Zombies in the Country
Periodic Tabloid (part of a three-part series)
August 29, 2013
[Note: The blog where this series was originally published is no longer online. Below is the original text of the post.]
The most memorable scenes in Night of the Living Dead are arguably the lingering shots of zombies standing underneath a tree, greedily devouring human remains. But the most revealing scenes of George Romero’s 1968 reboot of the zombie movie genre are the few that replace the peril of zombies with a different peril: technology and our failures in wielding it.
Technologies (and their users) are shown failing from the very beginning of the film, with cars, telephones, and gas tanks all proving to be useless in helping the characters survive. The technologies that do operate — initially a radio, and later a television — do so only in a narrative sense, explaining to both the characters and the viewer the events of the outside world. On one of these television broadcasts an anchor reports on a failed satellite. Sent to orbit Venus, the satellite was destroyed by NASA on its return after the organization discovered it was carrying with it “mysterious” high levels of radiation.

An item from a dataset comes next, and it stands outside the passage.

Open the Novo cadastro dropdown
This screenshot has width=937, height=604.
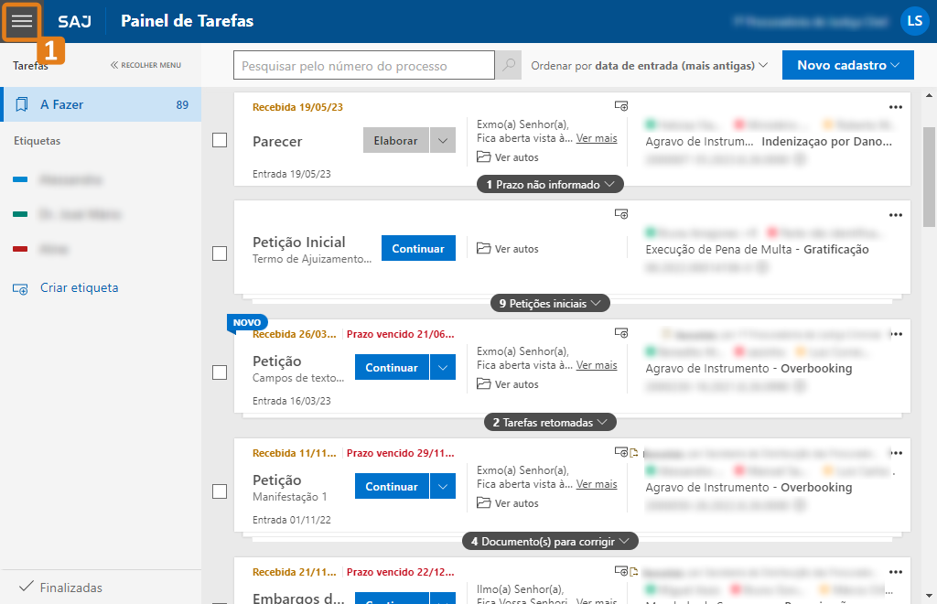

The screen then switches to a view of a reporter chasing down a group of experts leaving a panel discussion of the Venus probe. The group, consisting of a general, a professor, and a doctor, hurry down the streets of Washington as the reporter hammers them with questions about the explosion of the probe and what he refers to as the “mutations” of the dead. Both the professor and the doctor confirm that these events are related, believing that the level of radiation associated with the probe could be extremely damaging.
On its face, this can be interpreted as a story about Americans’ fears of radiation, spurred by growing space exploration (Night of the Living Dead was produced during the Apollo program) as well as lingering reactions to atomic weapons. The ultimate devil, however, lies in the aftermath of exploration and explosion. Frustrated by the frank responses of the doctor and the professor, the general steps in to deny their statements, stating categorically that there is not a link between the space probe and the violence, before rushing the group into a car.
Romero clearly intends the general to be an untrustworthy and even comical presence, a mustache-twirling parody of every bureaucrat who has ever insisted that his own actions contributed nothing to a disaster. But the general also foreshadows the film’s conclusion, in which the nighttime dead are being summarily shot by an early-morning militia. Just as the general denies any and all responsibility, the militia men roaming the countryside take no responsibility for their indiscriminate shooting.
In the final scene, the leader of the militia puffs his chest and encourages a man to shoot at a figure moving inside the farmhouse where the movie’s main characters spent the night. Without so much as a second look, he takes his shot and murders the movie’s protagonist, the only character to have survived the bloodbath of the night before. In the Pennsylvania countryside, radiation may have raised zombies from the dead, but unchecked power destroyed what they left behind.